The rules allow one to shoot, bayonet, explode or set fire to the enemy but not to gas them. Enforcing this somewhat paradoxical regulation in the Middle East is especially troublesome because paradox is endemic in the region.
The Obama administration bet on the so-called Arab Spring and helped to topple regimes of iron-fisted tyrants. In each case, the successive administration made life worse for the people on the ground and increased the threat posed to the United States by the destabilized nation.
Egyptians, for instance, deposed the pro-American strongman, Hosni Mubarak, and replaced him with a democratically installed administration of the Muslim Brotherhood. The military subsequently removed the Brotherhood by force. Our leaders can’t refer to that action as a “coup” because if they did, policy would preclude further foreign aid to the new government and they want to continue to support the world’s most populous Arab nation to keep it from violating its peace accord with Israel, the only genuine democracy in the area.
Obama led from behind in Libya while helping to chase the by-then tamed Muammar Gaddafi from power. That maneuver set the stage for the slaughter of our diplomats at the Benghazi mission.
We were about to double-down on a losing bet by intervening in the Syrian civil war when Putin agreed to save us from ourselves. Assad isn’t much to brag on but neither are his adversaries, who would benefit from any American military intercession.
First came apocryphal tales of rebels eating hearts from the corpses of fallen regime soldiers.

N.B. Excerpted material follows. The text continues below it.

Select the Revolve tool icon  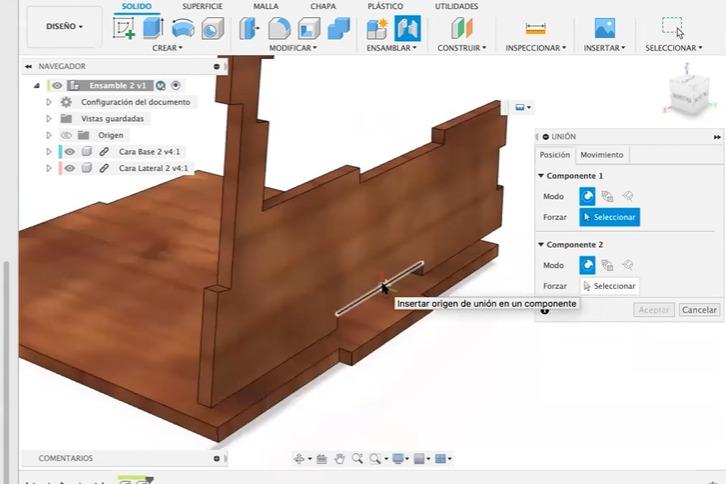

Then came actual video of rebels calmly executing defenseless prisoners prostrate on the ground before them. Now, the Associated Press reports of pogroms conducted against the indigenous Christian populations of areas liberated by the rebels. These are our friends?
Luckily, military intervention is presently deferred, pending the outcome of the Russian venture. Ironically, the former KGB officer, Putin, thus emerges on the world stage as the peacemaker, while the Nobel Peace Prize winner, Obama, is seen as the constrained aggressor. In the paradoxical casino of the Middle East, that’s the closest we’ve come to a winning hand.